In de 15de eeuw verslechterde de situatie in de landbouw. Hierdoor stapten boeren van graanteelt
over op rundveehouderij.
Moedernegotie= graanhandel vanuit de gebieden aan de Oostzee.
De stad Amsterdam groeide uit tot het centrum van het handelskapitalisme (=handel drijven met als
doel winst te maken). Amsterdam groeide uit tot de belangrijkste stapelmarkt (= stad, meestal een
haven, waar handelsgoederen worden opgeslagen in afwachting van tekorten en hogere prijzen
elders) van Europa.
Handelscompagnie= onderneming van handelaren die investeringen, risico’s en winsten met elkaar
delen.
Er werd ontdekt dat er schepen van Nederland naar Azië konden komen. Doordat steeds meer
handelscompagnieën schepen naar Azië stuurden, stegen de inkoopprijzen van de specerijen. Er was
steeds meer vraag naar.

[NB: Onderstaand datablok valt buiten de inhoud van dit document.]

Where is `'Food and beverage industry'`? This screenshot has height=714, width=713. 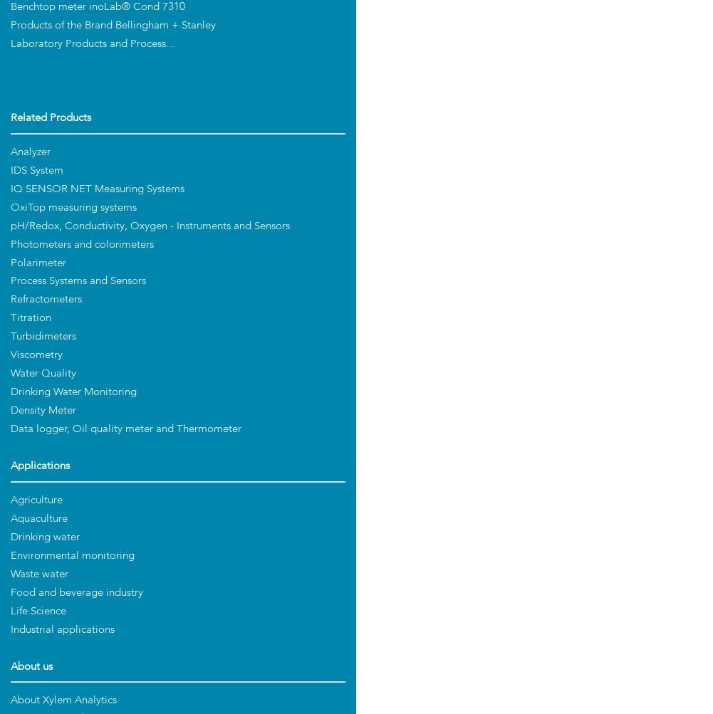 'Food and beverage industry' is located at coordinates (76, 592).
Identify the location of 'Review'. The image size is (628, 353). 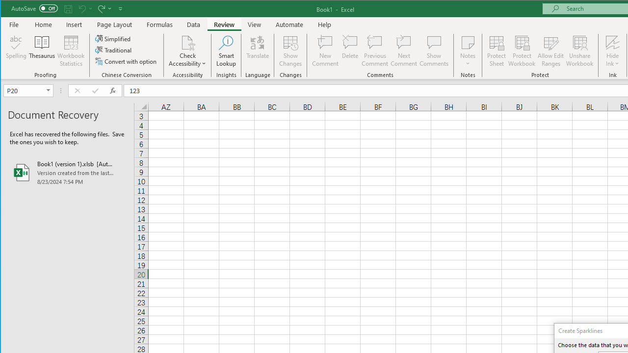
(223, 24).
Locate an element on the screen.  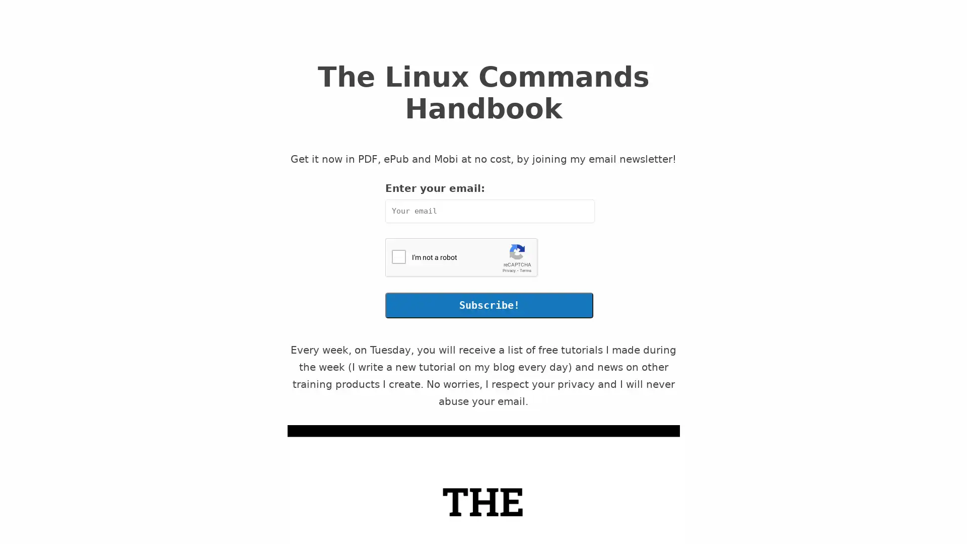
Subscribe! is located at coordinates (489, 304).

Tegelijk daalden de verkoopprijzen in Amsterdam doordat de hoeveelheid
specerijen die daar werd verkocht toenam. Om de onderlinge concurrentie te stoppen, werd in 1602
de Verenigde OostIndische Compagnie (VOC) opgericht.

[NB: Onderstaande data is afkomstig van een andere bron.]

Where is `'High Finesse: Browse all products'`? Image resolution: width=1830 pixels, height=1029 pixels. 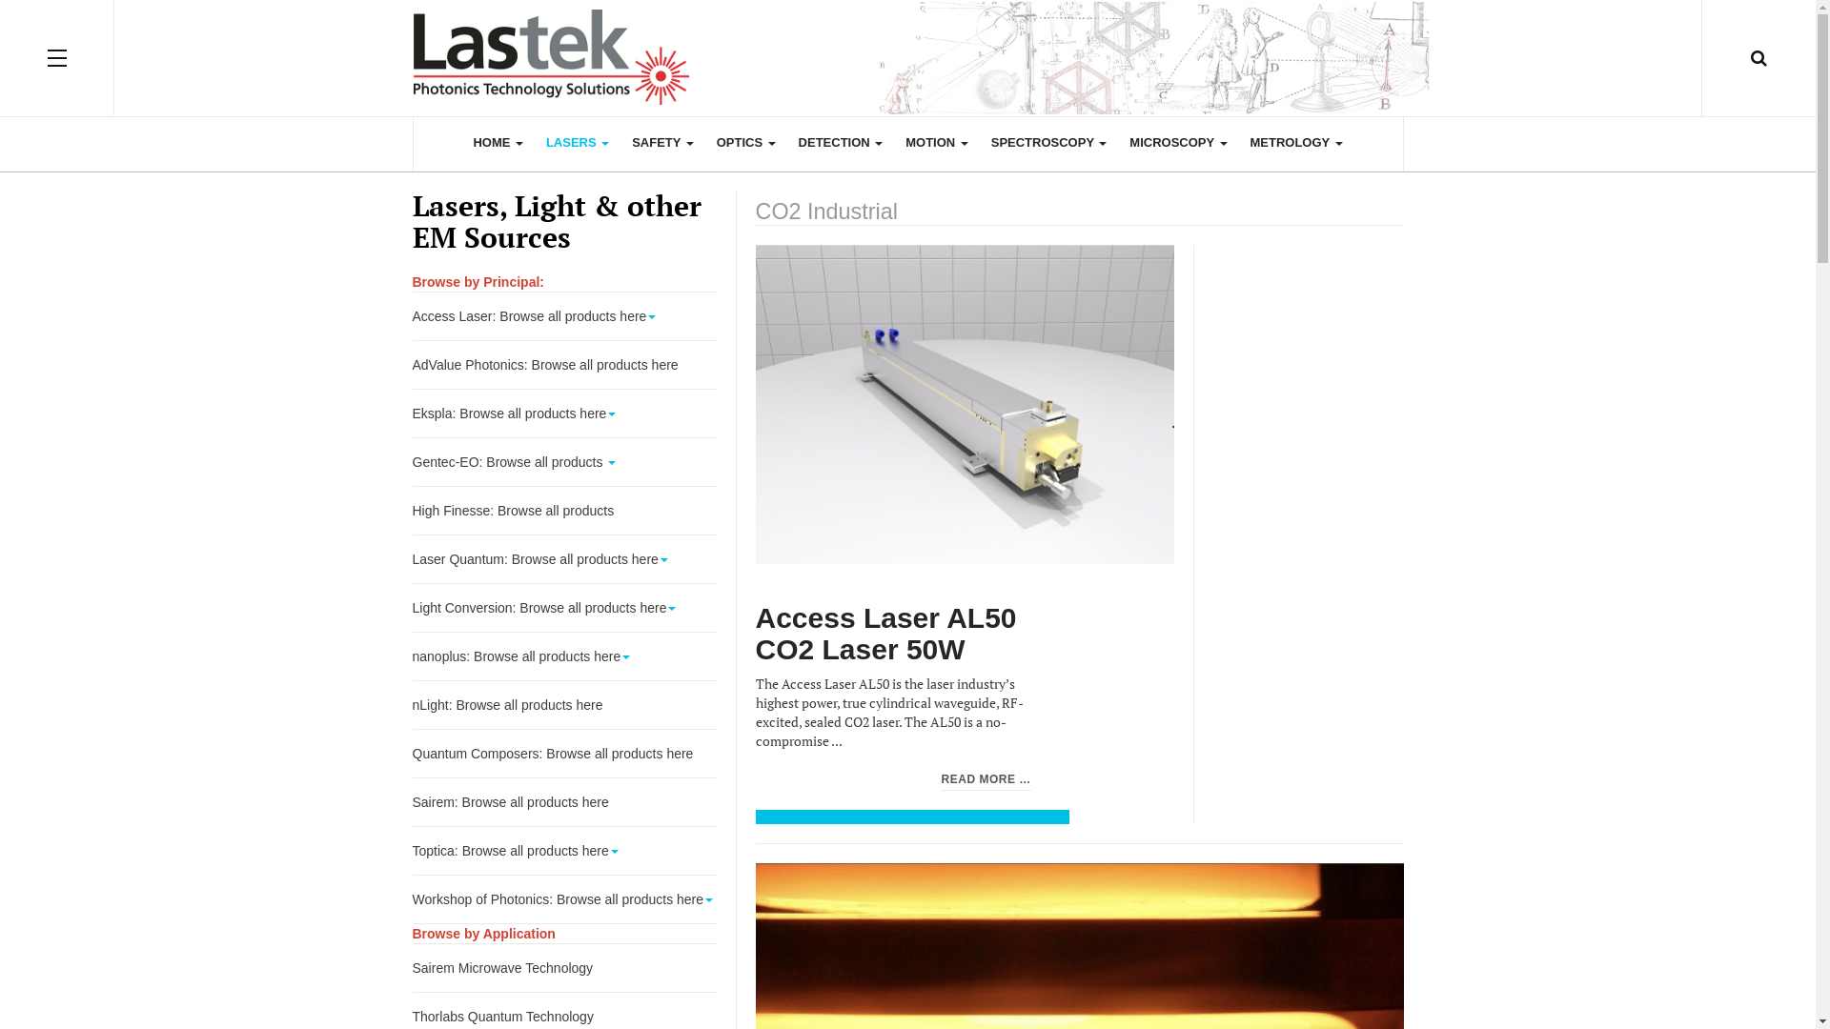
'High Finesse: Browse all products' is located at coordinates (562, 510).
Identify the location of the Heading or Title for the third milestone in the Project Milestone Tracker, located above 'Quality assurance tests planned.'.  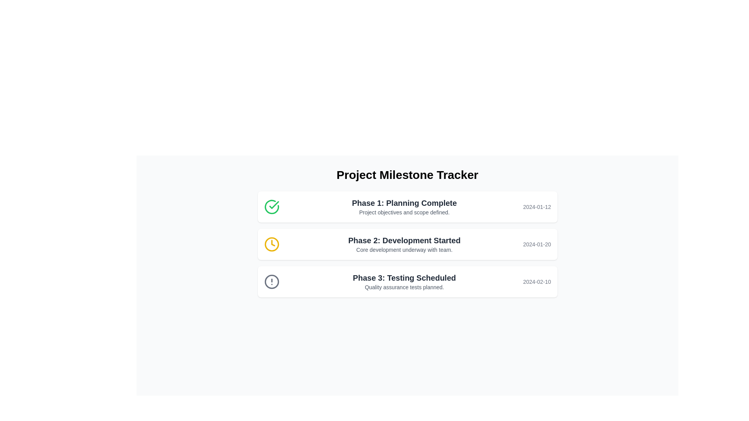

De VOC kreeg van de Staten-Generaal het handelsmonopolie (afspraak om als enige te mogen
handelen in een bepaald product, met een bepaald land, of in een bepaald gebied) op Azië.
Voor de handel met West-Afrika en Amerika organiseerde de Republiek in 1621 de West-Indische
Compagnie (WIC). Ze nam een deel van de Spaanse slavenhandel over en was actief in de kaapvaart.

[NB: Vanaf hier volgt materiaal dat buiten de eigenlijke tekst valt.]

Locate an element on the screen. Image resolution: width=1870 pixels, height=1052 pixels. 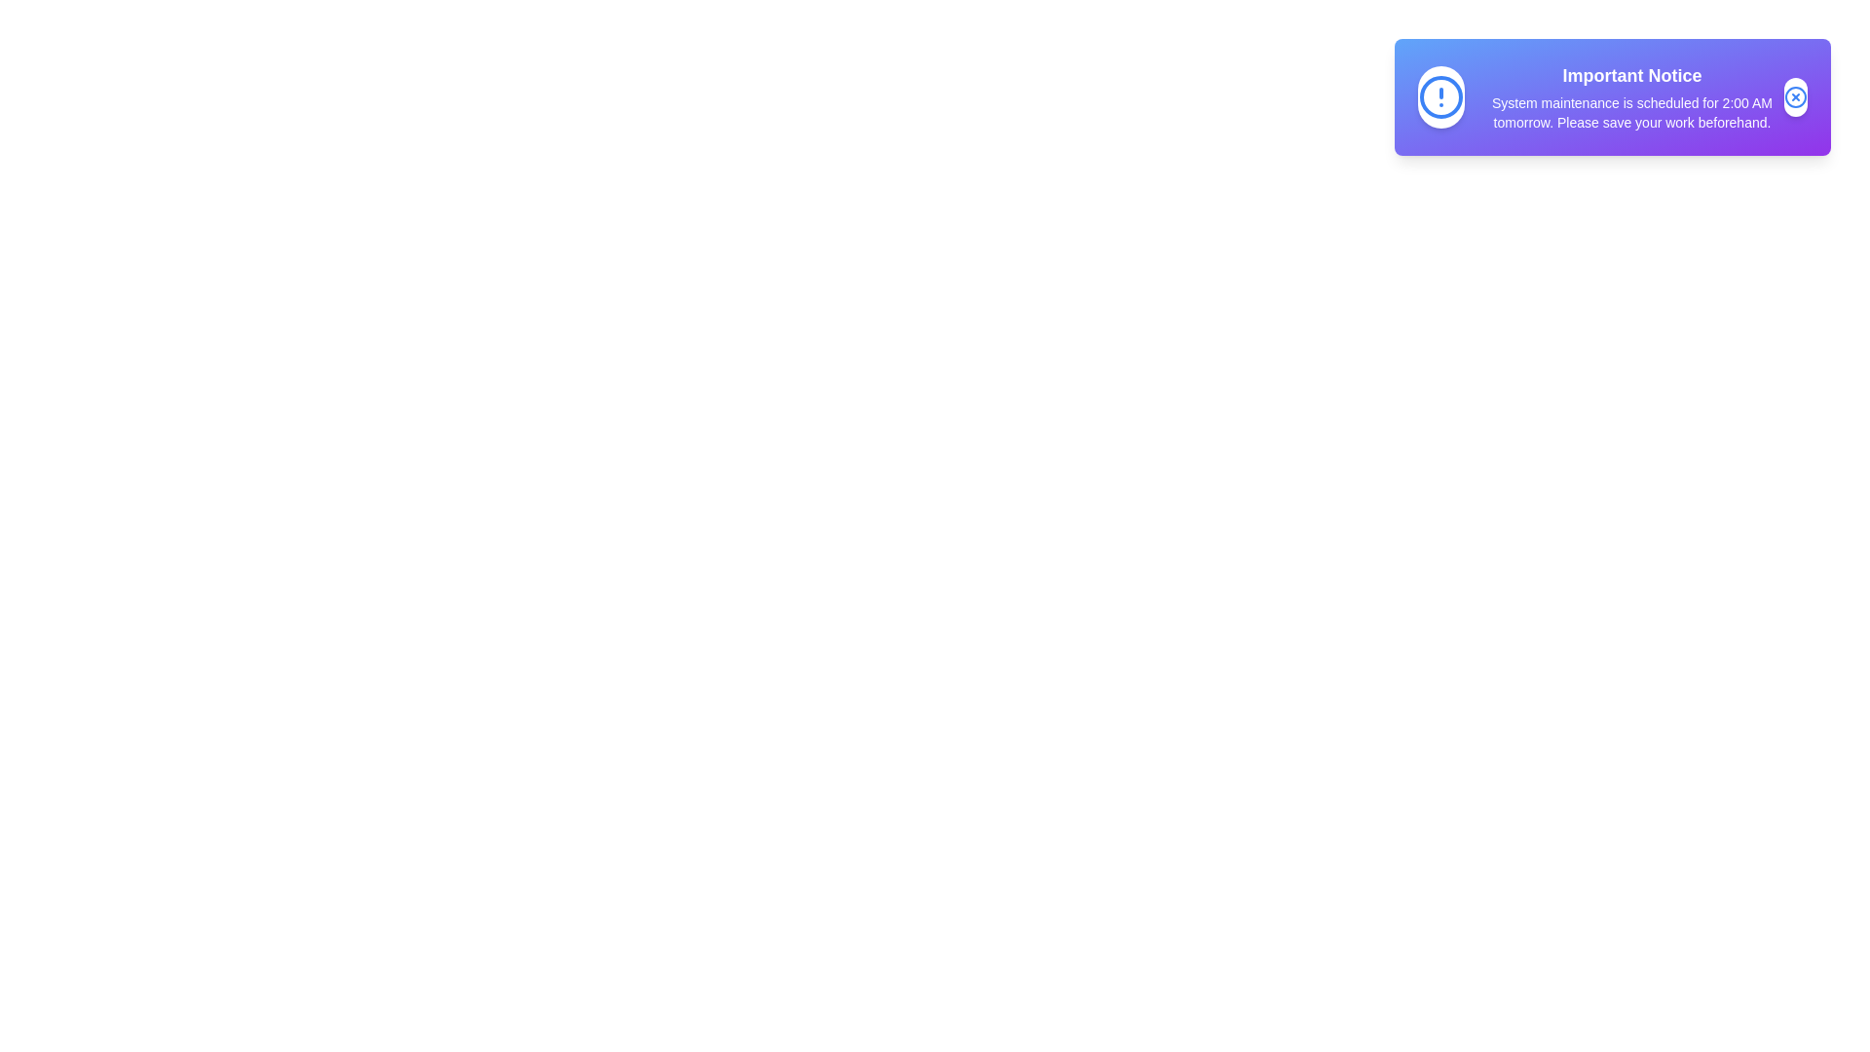
the blue alert icon to inspect its properties is located at coordinates (1440, 97).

Wereldeconomie= een economisch systeem waarin goederen uit verschillende delen van de wereld
worden verhandeld.
Paragraaf 2: Om de macht
KA=
- Het streven van vorsten naar absolute macht
- De bijzondere plaats in staatkundig opzicht en de bloei in de
economische en cultureel opzicht van de Nederlandse Republiek.
De Republiek werd bestuurd door regenten (=rijke burger met bestuursfunctie(s)). De macht in de
Republiek werd verdeeld tussen de Gewestelijke Staten en de Staten-Generaal. De Staten-
Generaal bepaalden het buitenlandbeleid en de verdediging van het land. Elk gewest had een eigen
Gewestelijke Staten. Die besloten alles over hun eigen gewest.